▼
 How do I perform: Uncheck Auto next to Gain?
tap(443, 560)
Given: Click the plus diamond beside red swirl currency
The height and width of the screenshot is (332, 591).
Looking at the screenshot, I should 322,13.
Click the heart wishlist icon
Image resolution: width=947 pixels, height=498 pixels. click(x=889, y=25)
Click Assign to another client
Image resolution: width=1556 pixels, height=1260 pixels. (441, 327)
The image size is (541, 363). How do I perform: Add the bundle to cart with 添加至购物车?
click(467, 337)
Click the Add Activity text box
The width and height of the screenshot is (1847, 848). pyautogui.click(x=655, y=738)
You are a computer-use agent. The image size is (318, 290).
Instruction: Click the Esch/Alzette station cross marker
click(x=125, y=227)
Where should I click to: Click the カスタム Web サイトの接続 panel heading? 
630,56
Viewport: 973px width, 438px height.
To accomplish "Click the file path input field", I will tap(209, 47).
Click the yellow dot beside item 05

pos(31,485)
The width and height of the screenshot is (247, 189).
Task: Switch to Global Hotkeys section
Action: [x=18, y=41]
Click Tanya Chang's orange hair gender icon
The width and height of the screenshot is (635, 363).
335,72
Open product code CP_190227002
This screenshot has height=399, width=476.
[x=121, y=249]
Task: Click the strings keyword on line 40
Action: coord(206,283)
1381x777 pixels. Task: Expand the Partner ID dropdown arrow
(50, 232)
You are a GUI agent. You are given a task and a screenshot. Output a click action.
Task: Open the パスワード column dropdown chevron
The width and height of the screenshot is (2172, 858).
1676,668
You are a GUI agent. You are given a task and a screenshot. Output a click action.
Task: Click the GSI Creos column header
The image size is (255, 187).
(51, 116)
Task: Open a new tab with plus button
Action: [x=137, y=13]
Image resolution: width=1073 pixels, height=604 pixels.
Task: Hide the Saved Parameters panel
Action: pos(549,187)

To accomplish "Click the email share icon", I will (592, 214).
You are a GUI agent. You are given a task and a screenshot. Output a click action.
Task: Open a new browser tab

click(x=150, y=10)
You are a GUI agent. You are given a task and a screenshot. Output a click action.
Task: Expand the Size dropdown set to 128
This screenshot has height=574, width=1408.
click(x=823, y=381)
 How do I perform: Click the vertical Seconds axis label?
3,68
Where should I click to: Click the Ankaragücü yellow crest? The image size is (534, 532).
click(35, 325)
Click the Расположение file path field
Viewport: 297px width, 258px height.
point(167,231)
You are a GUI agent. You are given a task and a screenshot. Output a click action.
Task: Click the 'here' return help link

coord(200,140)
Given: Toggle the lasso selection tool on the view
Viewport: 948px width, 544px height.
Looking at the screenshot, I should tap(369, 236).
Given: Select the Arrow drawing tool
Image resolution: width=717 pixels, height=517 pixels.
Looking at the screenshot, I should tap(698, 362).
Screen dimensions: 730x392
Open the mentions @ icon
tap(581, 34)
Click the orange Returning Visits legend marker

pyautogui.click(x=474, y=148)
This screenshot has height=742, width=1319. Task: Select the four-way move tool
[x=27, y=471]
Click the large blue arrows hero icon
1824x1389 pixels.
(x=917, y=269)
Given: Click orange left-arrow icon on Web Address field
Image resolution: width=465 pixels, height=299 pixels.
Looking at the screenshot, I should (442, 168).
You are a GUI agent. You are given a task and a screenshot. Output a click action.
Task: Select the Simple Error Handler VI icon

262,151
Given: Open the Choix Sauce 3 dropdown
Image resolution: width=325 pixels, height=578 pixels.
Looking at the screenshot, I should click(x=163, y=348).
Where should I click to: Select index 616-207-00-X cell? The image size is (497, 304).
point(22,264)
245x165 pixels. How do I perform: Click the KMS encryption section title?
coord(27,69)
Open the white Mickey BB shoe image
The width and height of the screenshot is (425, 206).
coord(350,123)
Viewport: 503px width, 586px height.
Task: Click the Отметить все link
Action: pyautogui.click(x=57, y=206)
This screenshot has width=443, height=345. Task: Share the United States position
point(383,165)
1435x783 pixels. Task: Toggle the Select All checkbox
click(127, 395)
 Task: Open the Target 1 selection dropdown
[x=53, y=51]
▲
• Exercise description
Locate every line of the entries above that contains the string "This" and copy each one out. Case counts, so match capitals exactly.

• Written response
This screenshot has height=399, width=476.
This screenshot has height=574, width=1408.
This screenshot has height=742, width=1319. Task: Select the four-way move tool
This screenshot has width=443, height=345. Task: Share the United States position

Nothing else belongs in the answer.